■ İstenen Görev A:
Duâ hakkındaki metinde, duâ silahını kuşanmak için gerekli olduğu söylenen kişileri metindeki sırasıyla listeleyiniz.
■ İstenen Görev B:
Duâ hakkındaki metni kaldığı yerden devam ettiriniz.

Duâ düze çıkmaktır, bitmeyen gecelerden gündüze kavuşmaktır... Hayâllerimizi hayâlet haline getirmek isteyenlere, Müslüman diyarları işgâl edip, mü’minleri küfür girdabına batırmak isteyenlere, aziz vatanımızın birliğini ve dirliğini bitirmek isteyenlere, nesillerimizi küfrün karanlık girdabına götürmek isteyenlere karşı  - başka bir şey yapamıyorsak - hiç olmazsa duâ silâhıyla mukâbele edelim... Lâkin bu silahı kuşanmak için, hayatın her karesini Besmeleyle fethetmek için; mürşid gereklidir, muallim gereklidir, müderris gereklidir, mübellig gereklidir, mürebbî gereklidir... Fakat her şeyden önce kâvî bir îmân gereklidir... Zaten; îmân teslimiyeti, teslimiyet tevekkülü, tevekkül de her işimizde Allah’ı(c.c.) vekil tutarak “Hasbünallahü ve ni’mel vekil” demeyi, her zaman tövbe etmeyi ve duâ silahını elden bırakmamayı gerektirir...

Unutmamamız gerekir ki, gecelerin siyah zülüfleri arasında gözyaşlarıyla yıkanan her duâ; bir tefekkürdür, bir tevekküldür, bir teslimiyettir, bir ilticâdır...

■ Veri Satırları:
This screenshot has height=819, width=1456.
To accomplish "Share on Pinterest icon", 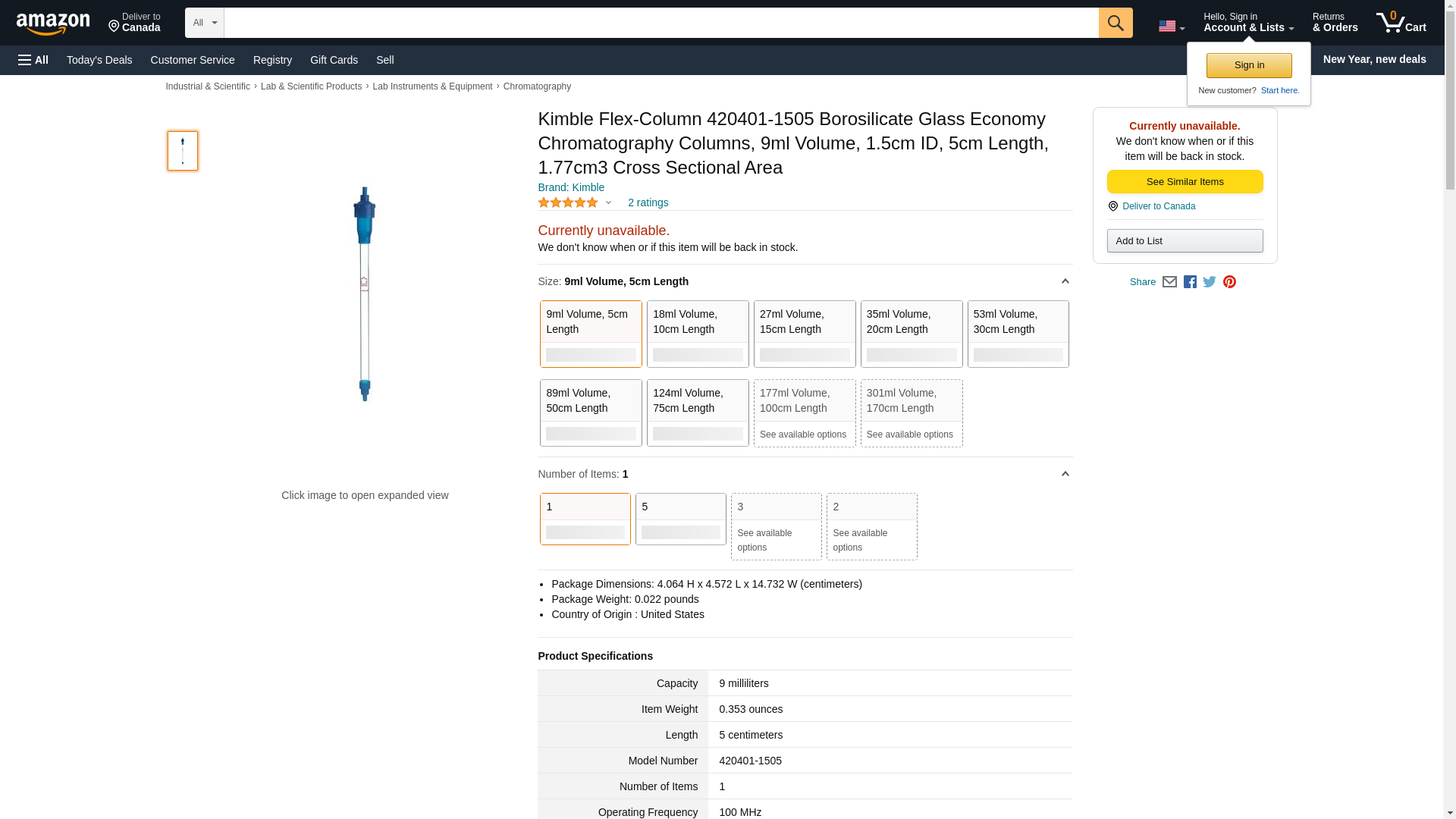I will click(x=1229, y=282).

■ Sonuç A:
mürşid, muallim, müderris, mübellig, mürebbî

■ Sonuç B:
Akıl kalemimize yüreğimizdeki îmân mürekkebini çekip; pulu Besmele, zarfı Hakk’a ittibâ, harfi gözyaşı, kâğıdı “Gül” yaprağı olan, mukaddimesi hamd-ü senâ ve salât-ü selâm ile başlayan bir “Beyaz Dilekçe” kaleme alalım... Muhtevâsı ve üslûbu ile âcizliğimizin ve fâniliğimizin farkında olduğumuzu ihlâs ve samîmiyetle anlatan, rahmet, merhamet, aff-ü mağfiret ve hidâyet beklediğimizi belirten, tevbe-i nasûh üzre olduğumuzu tebellür ettiren     “Beyaz Dilekçe”ler yazalım... Ve hep beraber bu “Beyaz Dilekçe”leri; “Duâlarınız olmazsa ne ehemmiyetiniz var” (Furkan, 25 / 77) diyen ve “Bana duâ edin ki size icâbet edeyim” (Mü’min, 40 /60) diye buyuran “Yücelerin En Yücesi”ne arz edelim...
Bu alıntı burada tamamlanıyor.